EXERCISE>
Count the lines below that contain the word "computer", and state only that number.

STORED DATA>

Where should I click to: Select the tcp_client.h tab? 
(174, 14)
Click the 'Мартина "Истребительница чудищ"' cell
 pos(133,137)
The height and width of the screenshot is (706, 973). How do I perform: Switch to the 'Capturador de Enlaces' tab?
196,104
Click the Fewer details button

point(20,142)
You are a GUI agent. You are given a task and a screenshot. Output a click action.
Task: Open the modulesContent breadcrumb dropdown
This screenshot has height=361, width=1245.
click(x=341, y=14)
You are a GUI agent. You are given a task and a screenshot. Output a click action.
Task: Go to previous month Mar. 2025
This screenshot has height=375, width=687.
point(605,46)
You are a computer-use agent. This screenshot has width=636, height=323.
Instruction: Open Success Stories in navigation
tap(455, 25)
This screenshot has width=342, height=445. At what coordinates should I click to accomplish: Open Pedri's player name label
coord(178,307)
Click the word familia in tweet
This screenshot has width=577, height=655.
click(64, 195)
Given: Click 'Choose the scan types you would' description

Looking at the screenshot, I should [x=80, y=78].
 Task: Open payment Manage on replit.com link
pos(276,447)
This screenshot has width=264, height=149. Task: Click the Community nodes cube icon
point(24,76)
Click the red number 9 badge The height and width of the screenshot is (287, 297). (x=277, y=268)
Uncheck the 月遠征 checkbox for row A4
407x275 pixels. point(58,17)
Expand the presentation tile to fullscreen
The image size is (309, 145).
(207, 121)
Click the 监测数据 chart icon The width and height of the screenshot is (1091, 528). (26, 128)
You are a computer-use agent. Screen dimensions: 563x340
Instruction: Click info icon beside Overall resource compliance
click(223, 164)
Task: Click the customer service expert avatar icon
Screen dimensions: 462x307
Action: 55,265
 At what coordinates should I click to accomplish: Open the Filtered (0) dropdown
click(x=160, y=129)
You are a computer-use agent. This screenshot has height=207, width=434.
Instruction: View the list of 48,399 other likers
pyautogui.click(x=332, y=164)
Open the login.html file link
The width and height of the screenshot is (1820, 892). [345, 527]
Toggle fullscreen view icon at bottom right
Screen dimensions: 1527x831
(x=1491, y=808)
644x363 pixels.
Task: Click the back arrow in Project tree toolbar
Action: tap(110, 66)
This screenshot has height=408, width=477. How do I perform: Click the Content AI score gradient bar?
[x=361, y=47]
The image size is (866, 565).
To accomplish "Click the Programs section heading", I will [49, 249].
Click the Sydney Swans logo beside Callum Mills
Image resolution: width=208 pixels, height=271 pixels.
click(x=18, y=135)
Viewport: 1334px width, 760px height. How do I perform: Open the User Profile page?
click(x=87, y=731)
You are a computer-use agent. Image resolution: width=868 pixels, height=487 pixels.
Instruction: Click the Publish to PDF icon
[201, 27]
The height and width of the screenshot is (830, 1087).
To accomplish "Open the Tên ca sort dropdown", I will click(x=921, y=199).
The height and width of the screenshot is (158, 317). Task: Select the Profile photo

RESPONSE>
4